_Selected passage_:
==================================================

Friday, May 27, 2011

Writing Middle Grade vs. Other Genres

I'd like to welcome back MG Author Kari Lee Townsend, who's been gracious enough to share with us her thoughts on writing middle grade as opposed to another genre.

What it’s like to write Middle Grade books versus Cozy Mysteries
Thanks so much for having me, Sheri. It’s great to be here. A big hello to all you folks in bloggerville J I’m here today to talk to you all about what it’s like to write middle grade books opposed to cozy mysteries.

For any of you who don’t already know, I am an author of two very different series. I write the Samantha Granger Experiment books about a teenage girl who touches a meteor and then takes on the powers of her cell phone, becoming a techno superhero called Digital Diva as she tries to find a way to reverse her “uniqueness.” I also write the Fortune Teller Cozy Mystery books about a fortune-teller in a small upstate NY town who uses her psychic gifts to work with the local detective to solve murder mysteries.

Both of my series are “tame” and appropriate for all ages and have fun, quirky characters, but the structures are different. When I’m in adult mystery land, the pace is slower and the focus is on solving the mystery. The books usually take place in a small town with a lot of fun colorful characters and an amateur sleuth playing detective. While with middle grade, the pace has to be much faster, filled with lots of action and adventure.

I am an at home mom of four children (3 boys and 1 diva). Their ages range from 8-16 which has really been a huge help to me writing wise. The biggest challenge for me has been in keeping the language authentic. My adult books have to sound like adult books, which let’s face it, is a lot easier for me since I am an adult J Where the middle grade books can be tricky. You have to be careful not to talk down to kids. They are a lot smarter than most people give them credit for. At the same time, you don’t want your characters sounding like an adult trying too hard to sound like a kid by using slang that will be outdated in a nano-second anyway.

Some of the best things I did to really get a feel for how kids talk and act is to watch Disney and Nickelodeon movies and TV series. Really listen to not only what the kids say, but how they say it. Many times I will read something in a MG book and think the piece of dialogue is a perfectly acceptable and correct piece of dialogue, but not at all something a kid of MG age would say. When in doubt, I ask my kids.

Really put yourself in the mindset of a 10-13 year old and carefully look at each sentence you write. Remember, it’s not just the dialogue we’re talking about. If you are in a kid’s point of view, then even the introspection, descriptions, analogies, etc. would all be from his or her pov. They wouldn’t describe the scene the same way an adult would. Save that for when an adult character is speaking in the book.

Lastly, don’t be too hard on yourself. It’s easy to slip up and think and talk and describe things like an adult because that’s what we are. Just make sure when you edit you look closely for those things. Ask yourself honestly, “Does this really sound like something a kid would say or do or think?” And then get a great critique partner to help you spot when something doesn’t sound quite right. Also, choose some kids from your target audience who read a lot and have them read it for you as beta readers.

Trust me, kids are totally honest and have no trouble pointing out your lamo parts that no kid would ever say or do...or at least mine don’t J

Good luck to you all. Happy reading and writing. To find out more about me and all my books, go to my website.

Thanks, Kari, for sharing your wisdom with us. And to top it off, she's offering up a First Five Page Critique of any MG or YA manuscript to one lucky Alleywalker!!

==================================================

_Supplied material_:
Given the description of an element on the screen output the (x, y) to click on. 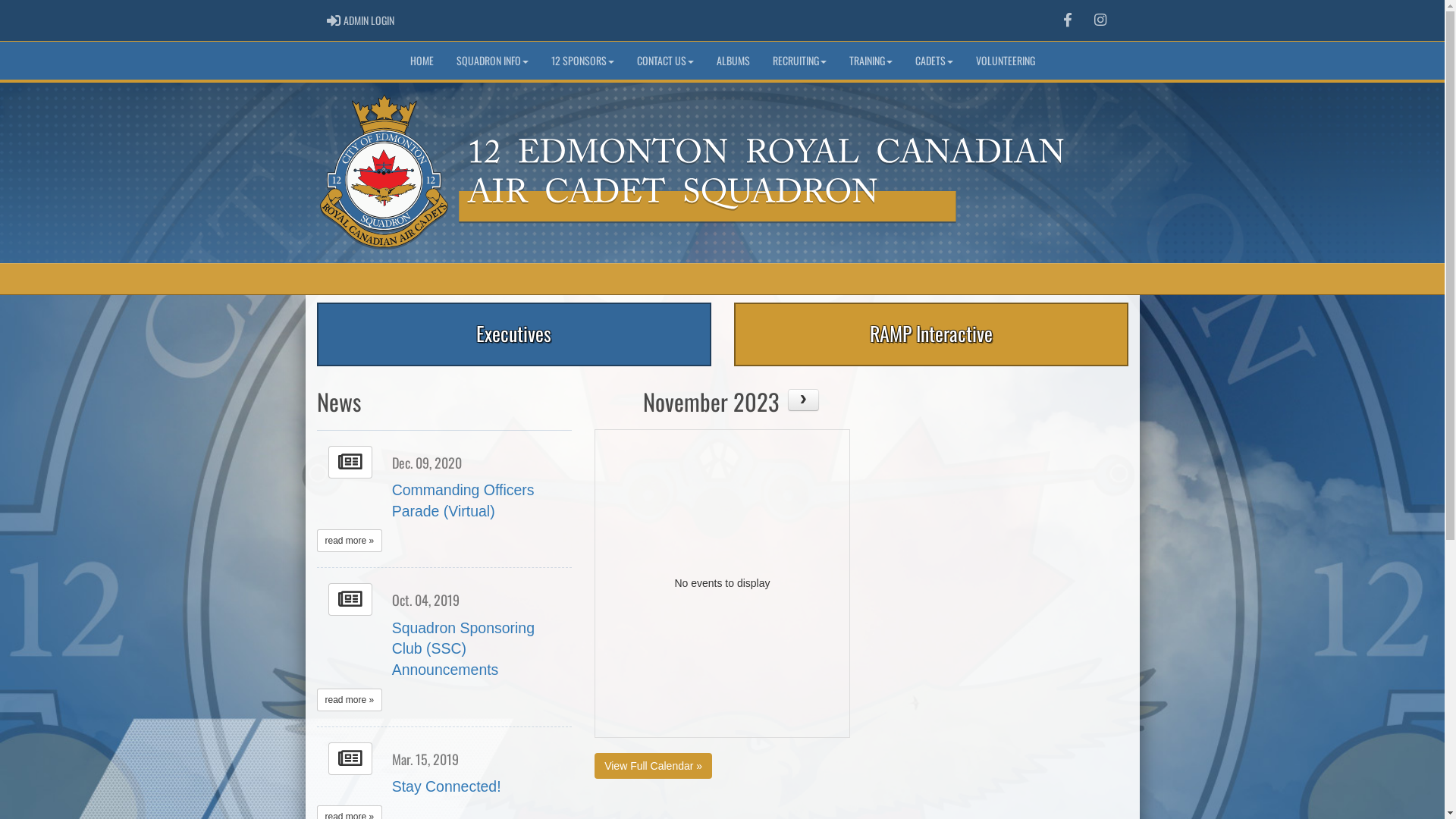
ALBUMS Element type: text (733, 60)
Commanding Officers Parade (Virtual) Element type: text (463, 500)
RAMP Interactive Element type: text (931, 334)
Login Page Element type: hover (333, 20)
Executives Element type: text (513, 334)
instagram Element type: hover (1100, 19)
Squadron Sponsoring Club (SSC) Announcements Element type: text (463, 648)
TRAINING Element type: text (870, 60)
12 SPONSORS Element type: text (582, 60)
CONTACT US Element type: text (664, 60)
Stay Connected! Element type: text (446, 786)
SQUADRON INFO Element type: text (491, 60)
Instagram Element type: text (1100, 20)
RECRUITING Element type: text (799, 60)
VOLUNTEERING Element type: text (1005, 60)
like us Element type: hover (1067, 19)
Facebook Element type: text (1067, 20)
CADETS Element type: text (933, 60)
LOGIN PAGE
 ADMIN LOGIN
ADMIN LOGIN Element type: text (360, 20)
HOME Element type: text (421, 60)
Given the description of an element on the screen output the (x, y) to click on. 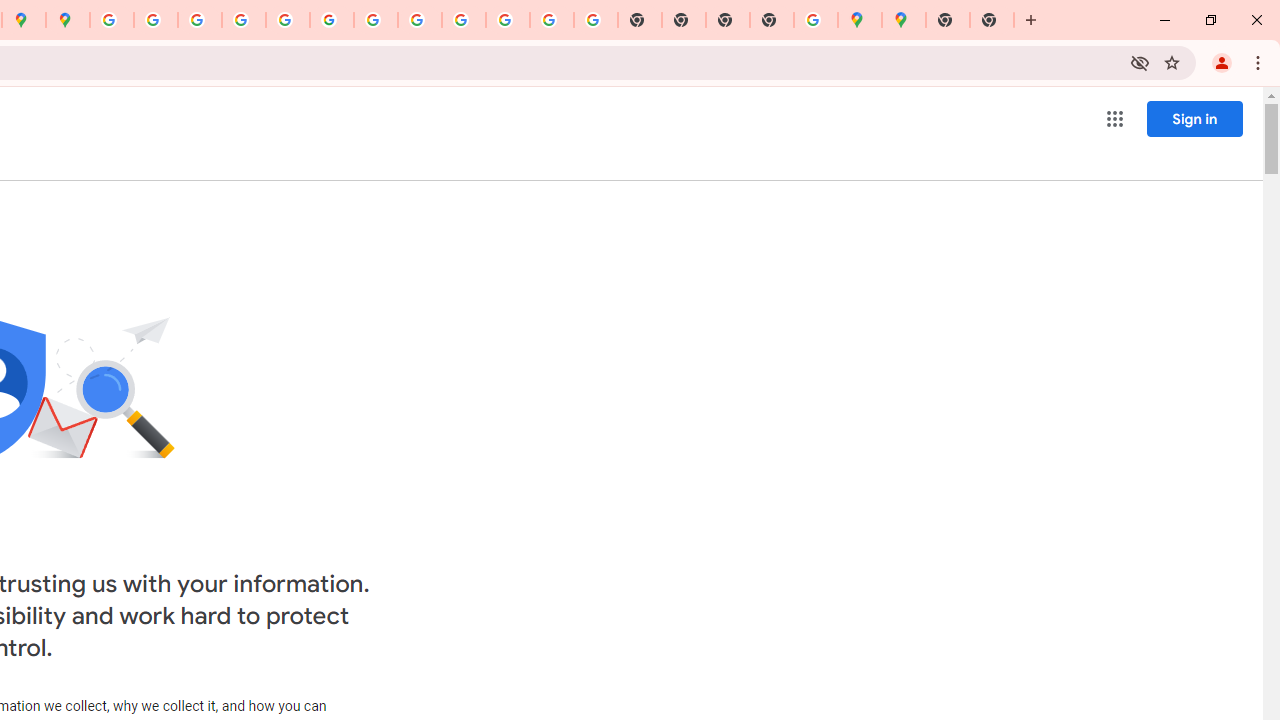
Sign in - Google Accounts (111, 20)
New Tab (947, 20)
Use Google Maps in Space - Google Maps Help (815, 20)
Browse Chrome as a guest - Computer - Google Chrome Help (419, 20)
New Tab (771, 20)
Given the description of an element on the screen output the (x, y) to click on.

==================================================

_To be done_:
**1.** Sum up the guest post on writing middle grade books in two sentences.
**2.** In the guest post on writing middle grade books, what happens to Samantha Granger after she touches a meteor?
**3.** Transcribe the part of the guest post on writing middle grade books that opens with the words containing "I am an at home" and closes with "a nano-second anyway.".

_Solutions for each task_:
**1.** The author writes a middle grade series about a girl who becomes a techno superhero and a cozy mystery series about a fortune-teller. In the mysteries the pace is slower and the focus is on solving the crime, while middle grade needs a much faster pace, and her biggest challenge is keeping the kids' language authentic, which she works on by watching Disney and Nickelodeon shows, asking her own children, and using critique partners and young beta readers.

**2.** She takes on the powers of her cell phone and becomes a techno superhero called Digital Diva.

**3.**
I am an at home mom of four children (3 boys and 1 diva). Their ages range from 8-16 which has really been a huge help to me writing wise. The biggest challenge for me has been in keeping the language authentic. My adult books have to sound like adult books, which let’s face it, is a lot easier for me since I am an adult J Where the middle grade books can be tricky. You have to be careful not to talk down to kids. They are a lot smarter than most people give them credit for. At the same time, you don’t want your characters sounding like an adult trying too hard to sound like a kid by using slang that will be outdated in a nano-second anyway.